• _Supplied records_
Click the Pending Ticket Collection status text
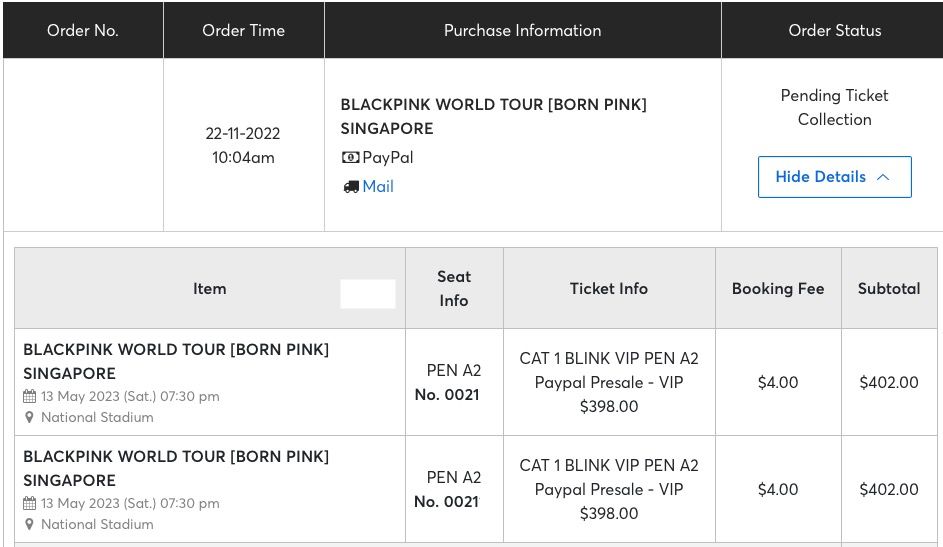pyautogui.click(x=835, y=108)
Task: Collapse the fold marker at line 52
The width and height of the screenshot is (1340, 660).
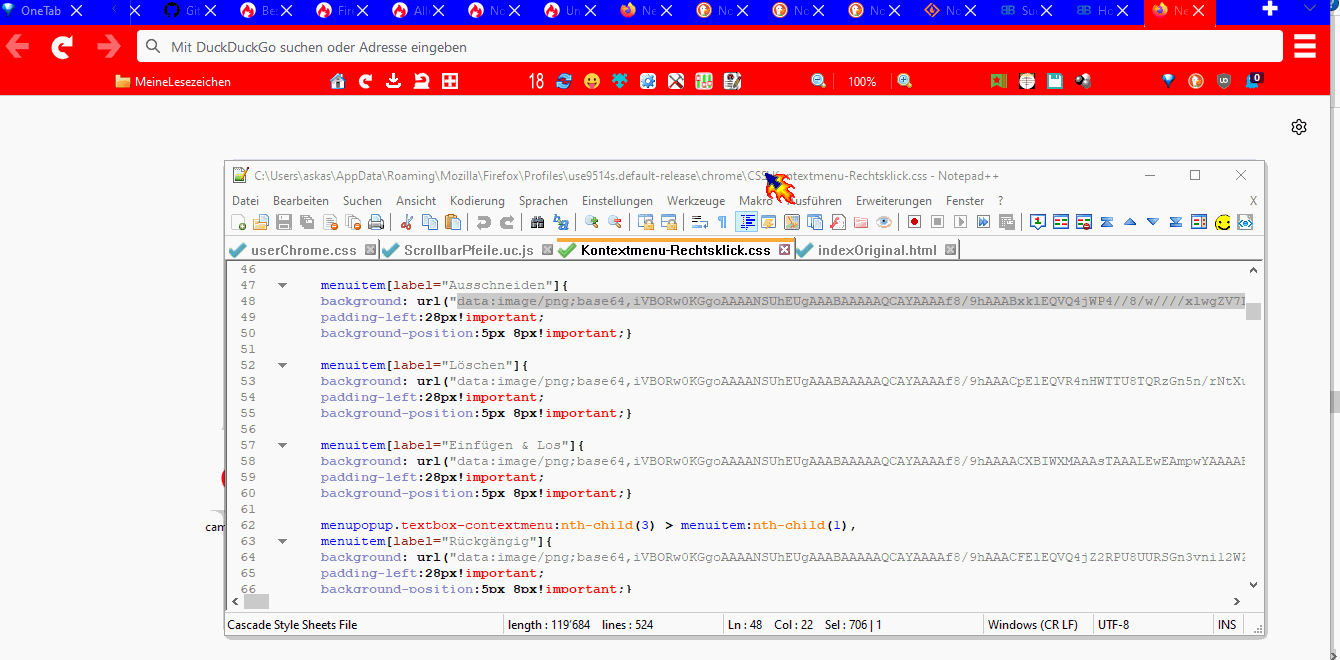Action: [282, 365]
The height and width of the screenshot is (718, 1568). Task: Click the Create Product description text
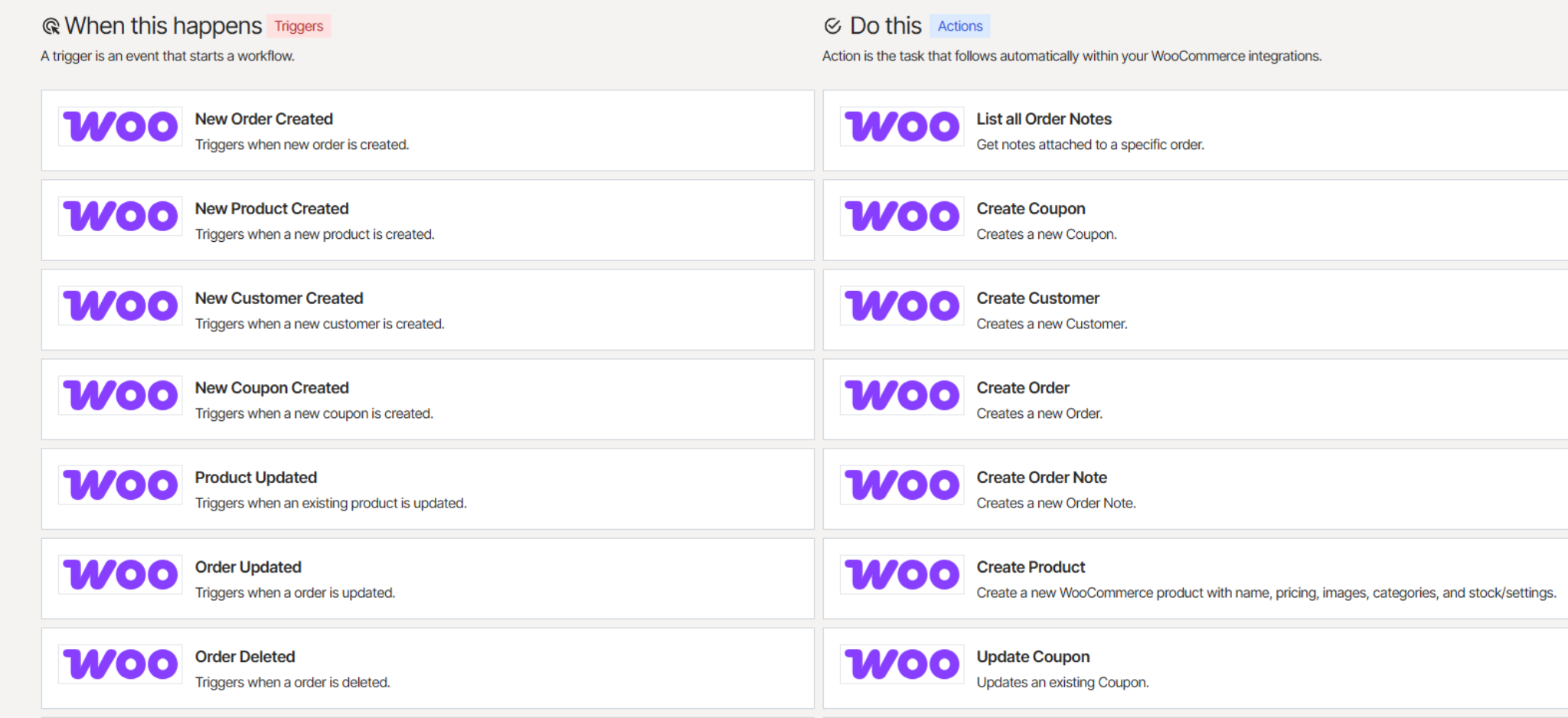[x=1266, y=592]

• _Try it_
An exact copy of the listing above, minus its pictures, is what is needed here.

• _Task solution_
Click the Pending Ticket Collection status text
pyautogui.click(x=835, y=108)
Task: Collapse the fold marker at line 52
The width and height of the screenshot is (1340, 660).
Action: [282, 365]
The height and width of the screenshot is (718, 1568). Task: Click the Create Product description text
[x=1266, y=592]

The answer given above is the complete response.